Beneath this instruction is a listing; print exactly the lines in it starting at the line that contains "Svenskt Träs Produktkatalog (259, 2391)" and going through the line that contains "Träforskning (237, 2438)".

#### SUPPLIED INFORMATION

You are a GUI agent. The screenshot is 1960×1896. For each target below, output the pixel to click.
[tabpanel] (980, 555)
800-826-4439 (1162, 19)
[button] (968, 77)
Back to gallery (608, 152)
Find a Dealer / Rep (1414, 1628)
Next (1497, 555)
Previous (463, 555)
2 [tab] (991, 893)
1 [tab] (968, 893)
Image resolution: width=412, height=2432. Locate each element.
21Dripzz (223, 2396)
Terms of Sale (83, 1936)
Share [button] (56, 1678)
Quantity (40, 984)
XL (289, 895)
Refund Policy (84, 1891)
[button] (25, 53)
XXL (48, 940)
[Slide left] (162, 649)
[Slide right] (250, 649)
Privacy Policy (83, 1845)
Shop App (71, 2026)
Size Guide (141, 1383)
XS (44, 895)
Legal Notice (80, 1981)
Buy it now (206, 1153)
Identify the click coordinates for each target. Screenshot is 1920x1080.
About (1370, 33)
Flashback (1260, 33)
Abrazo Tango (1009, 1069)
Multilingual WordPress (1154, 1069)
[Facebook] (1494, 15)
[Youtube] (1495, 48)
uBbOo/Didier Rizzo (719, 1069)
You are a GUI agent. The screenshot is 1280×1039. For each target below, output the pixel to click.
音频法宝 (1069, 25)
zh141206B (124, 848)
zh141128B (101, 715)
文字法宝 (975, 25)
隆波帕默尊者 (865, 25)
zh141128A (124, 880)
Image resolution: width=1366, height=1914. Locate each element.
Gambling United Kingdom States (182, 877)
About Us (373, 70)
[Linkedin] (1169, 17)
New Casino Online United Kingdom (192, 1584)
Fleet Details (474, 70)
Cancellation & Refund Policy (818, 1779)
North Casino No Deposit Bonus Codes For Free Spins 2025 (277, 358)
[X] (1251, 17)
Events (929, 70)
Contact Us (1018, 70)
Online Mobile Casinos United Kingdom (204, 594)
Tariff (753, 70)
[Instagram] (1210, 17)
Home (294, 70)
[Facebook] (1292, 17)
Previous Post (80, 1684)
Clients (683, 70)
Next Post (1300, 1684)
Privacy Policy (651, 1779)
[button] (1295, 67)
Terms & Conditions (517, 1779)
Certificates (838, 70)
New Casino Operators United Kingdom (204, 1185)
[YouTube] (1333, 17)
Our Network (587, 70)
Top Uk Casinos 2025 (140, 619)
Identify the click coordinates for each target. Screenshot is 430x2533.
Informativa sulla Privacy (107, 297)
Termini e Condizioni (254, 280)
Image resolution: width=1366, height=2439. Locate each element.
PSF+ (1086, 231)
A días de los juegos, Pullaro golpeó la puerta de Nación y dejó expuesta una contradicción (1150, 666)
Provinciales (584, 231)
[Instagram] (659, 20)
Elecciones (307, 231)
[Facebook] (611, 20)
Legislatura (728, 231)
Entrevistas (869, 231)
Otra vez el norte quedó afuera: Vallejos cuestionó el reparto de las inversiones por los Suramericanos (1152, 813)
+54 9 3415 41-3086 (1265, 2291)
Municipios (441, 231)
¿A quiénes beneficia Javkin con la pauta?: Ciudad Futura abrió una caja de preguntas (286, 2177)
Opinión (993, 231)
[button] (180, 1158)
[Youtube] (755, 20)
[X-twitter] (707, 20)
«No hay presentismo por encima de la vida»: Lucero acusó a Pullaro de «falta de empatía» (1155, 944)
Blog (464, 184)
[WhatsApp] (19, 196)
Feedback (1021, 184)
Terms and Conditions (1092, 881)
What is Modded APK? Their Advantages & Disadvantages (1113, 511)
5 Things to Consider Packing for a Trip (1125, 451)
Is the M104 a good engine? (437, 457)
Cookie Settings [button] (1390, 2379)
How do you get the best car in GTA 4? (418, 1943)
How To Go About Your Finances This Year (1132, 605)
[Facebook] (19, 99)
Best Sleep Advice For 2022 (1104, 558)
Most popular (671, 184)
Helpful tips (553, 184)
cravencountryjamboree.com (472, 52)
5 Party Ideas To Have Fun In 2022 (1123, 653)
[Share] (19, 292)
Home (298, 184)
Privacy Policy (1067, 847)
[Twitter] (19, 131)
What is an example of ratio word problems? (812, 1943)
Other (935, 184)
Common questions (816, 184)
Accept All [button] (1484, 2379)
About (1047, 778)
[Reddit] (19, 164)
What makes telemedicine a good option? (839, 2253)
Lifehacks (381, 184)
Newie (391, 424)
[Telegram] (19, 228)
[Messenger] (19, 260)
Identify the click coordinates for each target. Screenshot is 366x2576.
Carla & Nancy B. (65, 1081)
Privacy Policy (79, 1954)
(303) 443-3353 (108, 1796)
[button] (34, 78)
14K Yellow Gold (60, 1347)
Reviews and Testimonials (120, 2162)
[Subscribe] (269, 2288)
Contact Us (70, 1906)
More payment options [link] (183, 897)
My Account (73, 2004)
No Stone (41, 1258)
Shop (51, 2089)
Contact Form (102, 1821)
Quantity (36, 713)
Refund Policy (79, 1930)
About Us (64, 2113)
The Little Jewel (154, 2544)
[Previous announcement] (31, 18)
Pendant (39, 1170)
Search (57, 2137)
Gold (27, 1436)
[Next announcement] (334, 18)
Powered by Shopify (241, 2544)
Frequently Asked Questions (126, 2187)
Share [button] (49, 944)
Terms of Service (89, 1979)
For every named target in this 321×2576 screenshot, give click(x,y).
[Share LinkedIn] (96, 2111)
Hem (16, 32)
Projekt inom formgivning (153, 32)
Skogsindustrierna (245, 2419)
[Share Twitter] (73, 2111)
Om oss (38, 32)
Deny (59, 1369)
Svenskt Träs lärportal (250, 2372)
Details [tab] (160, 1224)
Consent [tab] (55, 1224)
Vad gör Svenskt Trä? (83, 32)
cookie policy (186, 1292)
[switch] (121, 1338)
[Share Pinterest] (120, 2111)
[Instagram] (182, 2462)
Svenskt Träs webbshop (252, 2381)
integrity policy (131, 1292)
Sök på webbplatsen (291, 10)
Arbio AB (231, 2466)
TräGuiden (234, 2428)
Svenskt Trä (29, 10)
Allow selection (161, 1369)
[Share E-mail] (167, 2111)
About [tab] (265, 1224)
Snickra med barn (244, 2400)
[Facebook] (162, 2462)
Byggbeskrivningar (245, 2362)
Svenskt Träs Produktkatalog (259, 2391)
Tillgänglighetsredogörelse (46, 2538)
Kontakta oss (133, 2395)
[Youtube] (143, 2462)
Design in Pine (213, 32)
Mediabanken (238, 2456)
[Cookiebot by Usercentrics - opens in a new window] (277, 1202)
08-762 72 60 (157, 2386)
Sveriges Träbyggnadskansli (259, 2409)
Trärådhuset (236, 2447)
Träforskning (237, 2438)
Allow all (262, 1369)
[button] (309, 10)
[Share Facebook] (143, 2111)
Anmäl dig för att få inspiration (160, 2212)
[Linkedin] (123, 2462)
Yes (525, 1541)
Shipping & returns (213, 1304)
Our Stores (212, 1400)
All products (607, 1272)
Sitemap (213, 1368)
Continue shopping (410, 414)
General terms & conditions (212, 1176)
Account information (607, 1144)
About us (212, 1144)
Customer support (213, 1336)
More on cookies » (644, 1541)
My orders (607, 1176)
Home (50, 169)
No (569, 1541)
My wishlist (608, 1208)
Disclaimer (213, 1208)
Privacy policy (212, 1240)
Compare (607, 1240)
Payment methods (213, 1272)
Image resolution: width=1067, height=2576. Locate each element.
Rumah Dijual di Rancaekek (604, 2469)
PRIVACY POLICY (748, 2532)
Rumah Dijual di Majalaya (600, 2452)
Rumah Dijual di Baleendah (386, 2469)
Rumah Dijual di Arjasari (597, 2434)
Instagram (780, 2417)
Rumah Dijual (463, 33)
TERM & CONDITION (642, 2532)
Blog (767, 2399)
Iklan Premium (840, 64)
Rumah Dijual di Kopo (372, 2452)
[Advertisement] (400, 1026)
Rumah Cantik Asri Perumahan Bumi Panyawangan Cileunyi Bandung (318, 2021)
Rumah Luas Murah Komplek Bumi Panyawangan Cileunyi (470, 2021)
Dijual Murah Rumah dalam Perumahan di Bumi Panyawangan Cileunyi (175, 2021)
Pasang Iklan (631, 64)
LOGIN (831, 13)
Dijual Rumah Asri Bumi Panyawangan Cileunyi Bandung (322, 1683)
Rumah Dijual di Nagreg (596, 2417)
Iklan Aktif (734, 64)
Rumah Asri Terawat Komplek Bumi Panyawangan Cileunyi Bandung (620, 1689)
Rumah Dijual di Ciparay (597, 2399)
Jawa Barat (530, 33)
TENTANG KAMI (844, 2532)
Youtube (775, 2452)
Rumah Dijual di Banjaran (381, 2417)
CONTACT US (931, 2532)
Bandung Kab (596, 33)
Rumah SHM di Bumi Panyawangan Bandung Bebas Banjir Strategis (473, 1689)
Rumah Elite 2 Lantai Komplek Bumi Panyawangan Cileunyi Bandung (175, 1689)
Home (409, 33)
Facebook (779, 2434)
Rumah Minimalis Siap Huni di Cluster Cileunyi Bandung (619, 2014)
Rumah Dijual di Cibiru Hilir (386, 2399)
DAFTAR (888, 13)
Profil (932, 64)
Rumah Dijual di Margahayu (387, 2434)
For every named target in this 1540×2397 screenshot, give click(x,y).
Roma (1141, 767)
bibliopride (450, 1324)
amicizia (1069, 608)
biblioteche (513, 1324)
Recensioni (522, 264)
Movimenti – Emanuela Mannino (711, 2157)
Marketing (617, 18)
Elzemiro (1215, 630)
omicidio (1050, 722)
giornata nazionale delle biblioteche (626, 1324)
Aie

########

## RESPONSE BOX
Svenskt Träs Produktkatalog (259, 2391)
Tillgänglighetsredogörelse (46, 2538)
Kontakta oss (133, 2395)
[Youtube] (143, 2462)
Design in Pine (213, 32)
Mediabanken (238, 2456)
[Cookiebot by Usercentrics - opens in a new window] (277, 1202)
08-762 72 60 (157, 2386)
Sveriges Träbyggnadskansli (259, 2409)
Trärådhuset (236, 2447)
Träforskning (237, 2438)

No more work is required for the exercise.